## Task to carry out
Put the items into a Markdown table with the columns Row and Item line, starting with the line containing "This screenshot has width=506, height=359." and going on through the end of the items, with both ends included and blank lines omitted. Leave the pictures out of the table.

## Records shown

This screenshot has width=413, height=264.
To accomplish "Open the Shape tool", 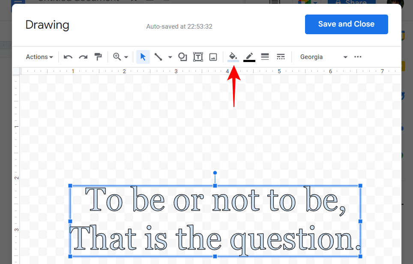I will (x=183, y=57).
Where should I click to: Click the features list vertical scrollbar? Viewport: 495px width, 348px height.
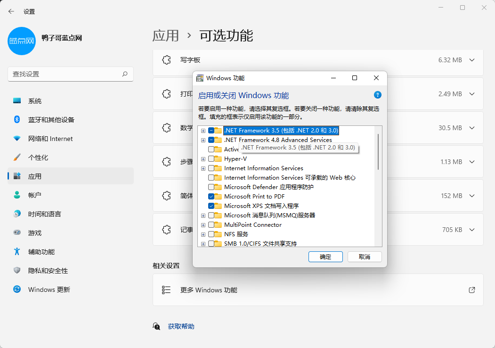[x=378, y=151]
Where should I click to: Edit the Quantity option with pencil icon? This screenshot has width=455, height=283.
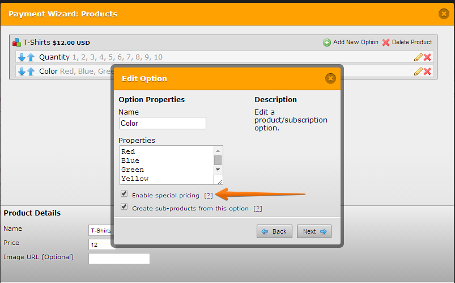coord(418,57)
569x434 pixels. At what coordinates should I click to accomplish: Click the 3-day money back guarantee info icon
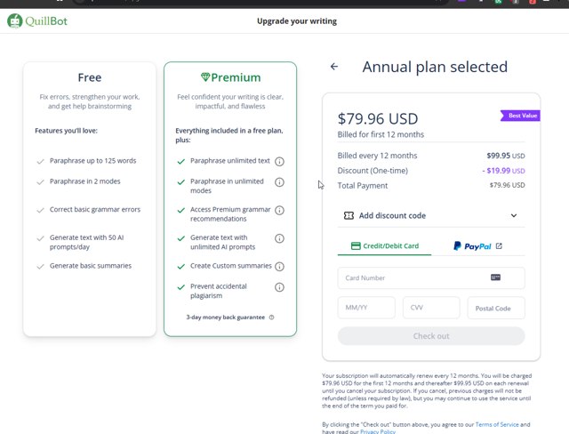pyautogui.click(x=271, y=317)
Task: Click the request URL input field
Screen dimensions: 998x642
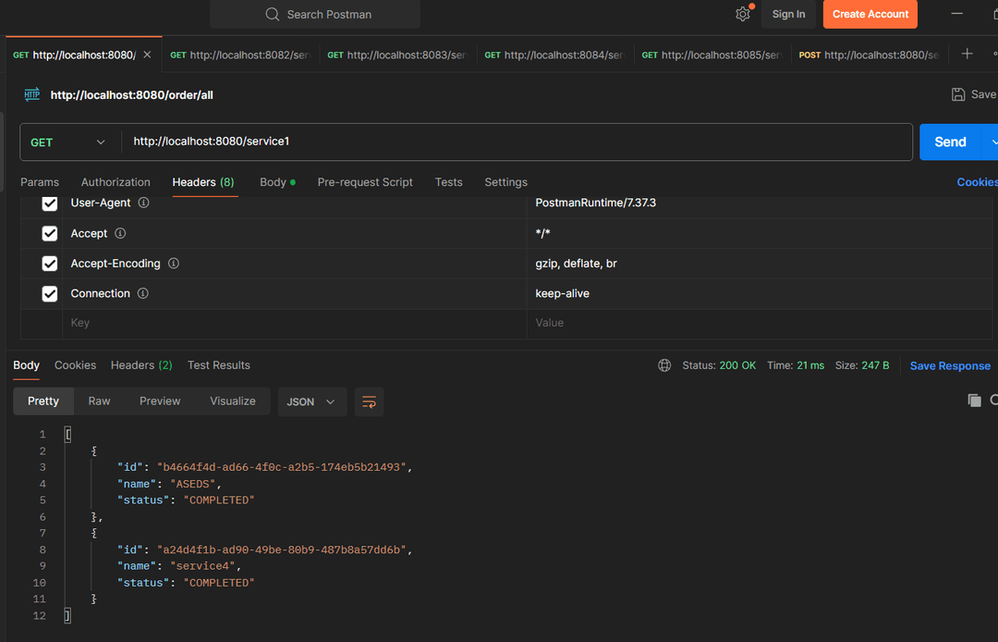Action: [516, 142]
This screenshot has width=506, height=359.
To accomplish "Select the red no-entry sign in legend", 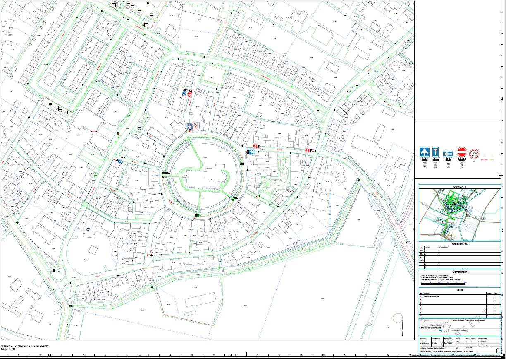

## Task output
| Row | Item line |
|---|---|
| 1 | This screenshot has width=506, height=359. |
| 2 | To accomplish "Select the red no-entry sign in legend",  |